• **WORK INSTRUCTION**
Produce a verbatim transcription of all records.

• **SOURCE DATA**
---
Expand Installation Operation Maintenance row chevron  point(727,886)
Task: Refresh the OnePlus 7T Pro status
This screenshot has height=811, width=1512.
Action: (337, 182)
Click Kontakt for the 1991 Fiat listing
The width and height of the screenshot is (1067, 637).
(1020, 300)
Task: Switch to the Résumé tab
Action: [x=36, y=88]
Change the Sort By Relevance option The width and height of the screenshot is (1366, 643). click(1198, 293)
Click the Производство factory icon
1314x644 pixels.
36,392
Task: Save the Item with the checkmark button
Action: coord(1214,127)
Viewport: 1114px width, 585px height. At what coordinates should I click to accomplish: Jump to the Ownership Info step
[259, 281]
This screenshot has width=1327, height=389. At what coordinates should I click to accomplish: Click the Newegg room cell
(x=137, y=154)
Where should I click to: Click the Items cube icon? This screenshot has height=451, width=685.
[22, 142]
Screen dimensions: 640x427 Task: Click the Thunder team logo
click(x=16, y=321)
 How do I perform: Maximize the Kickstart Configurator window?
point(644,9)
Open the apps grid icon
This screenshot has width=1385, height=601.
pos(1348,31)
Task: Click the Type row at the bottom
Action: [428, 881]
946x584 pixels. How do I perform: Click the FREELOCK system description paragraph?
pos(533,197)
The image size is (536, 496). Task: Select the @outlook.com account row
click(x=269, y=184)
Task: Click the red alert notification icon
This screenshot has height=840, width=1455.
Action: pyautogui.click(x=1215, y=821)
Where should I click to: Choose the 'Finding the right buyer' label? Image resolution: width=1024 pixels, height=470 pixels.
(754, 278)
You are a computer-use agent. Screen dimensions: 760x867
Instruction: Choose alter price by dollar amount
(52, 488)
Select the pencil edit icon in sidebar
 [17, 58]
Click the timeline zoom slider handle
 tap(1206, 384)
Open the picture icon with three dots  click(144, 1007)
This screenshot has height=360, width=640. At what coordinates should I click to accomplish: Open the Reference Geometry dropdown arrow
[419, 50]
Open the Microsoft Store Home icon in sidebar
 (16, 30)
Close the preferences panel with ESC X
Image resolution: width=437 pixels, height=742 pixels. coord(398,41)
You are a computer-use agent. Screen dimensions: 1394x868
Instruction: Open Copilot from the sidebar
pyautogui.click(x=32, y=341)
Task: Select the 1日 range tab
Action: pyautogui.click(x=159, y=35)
---
• **ANSWER FOR THE TASK**
Expand Installation Operation Maintenance row chevron  point(727,886)
Task: Refresh the OnePlus 7T Pro status
This screenshot has height=811, width=1512.
Action: (337, 182)
Click Kontakt for the 1991 Fiat listing
The width and height of the screenshot is (1067, 637).
(1020, 300)
Task: Switch to the Résumé tab
Action: [x=36, y=88]
Change the Sort By Relevance option The width and height of the screenshot is (1366, 643). click(1198, 293)
Click the Производство factory icon
1314x644 pixels.
36,392
Task: Save the Item with the checkmark button
Action: coord(1214,127)
Viewport: 1114px width, 585px height. At what coordinates should I click to accomplish: Jump to the Ownership Info step
[259, 281]
This screenshot has width=1327, height=389. At what coordinates should I click to accomplish: Click the Newegg room cell
(x=137, y=154)
Where should I click to: Click the Items cube icon? This screenshot has height=451, width=685.
[22, 142]
Screen dimensions: 640x427 Task: Click the Thunder team logo
click(x=16, y=321)
 How do I perform: Maximize the Kickstart Configurator window?
point(644,9)
Open the apps grid icon
This screenshot has width=1385, height=601.
pos(1348,31)
Task: Click the Type row at the bottom
Action: [428, 881]
946x584 pixels. How do I perform: Click the FREELOCK system description paragraph?
pos(533,197)
The image size is (536, 496). Task: Select the @outlook.com account row
click(x=269, y=184)
Task: Click the red alert notification icon
This screenshot has height=840, width=1455.
Action: pyautogui.click(x=1215, y=821)
Where should I click to: Choose the 'Finding the right buyer' label? Image resolution: width=1024 pixels, height=470 pixels.
(754, 278)
You are a computer-use agent. Screen dimensions: 760x867
Instruction: Choose alter price by dollar amount
(52, 488)
Select the pencil edit icon in sidebar
 [17, 58]
Click the timeline zoom slider handle
 tap(1206, 384)
Open the picture icon with three dots  click(144, 1007)
This screenshot has height=360, width=640. At what coordinates should I click to accomplish: Open the Reference Geometry dropdown arrow
[419, 50]
Open the Microsoft Store Home icon in sidebar
 (16, 30)
Close the preferences panel with ESC X
Image resolution: width=437 pixels, height=742 pixels. coord(398,41)
You are a computer-use agent. Screen dimensions: 1394x868
Instruction: Open Copilot from the sidebar
pyautogui.click(x=32, y=341)
Task: Select the 1日 range tab
Action: pyautogui.click(x=159, y=35)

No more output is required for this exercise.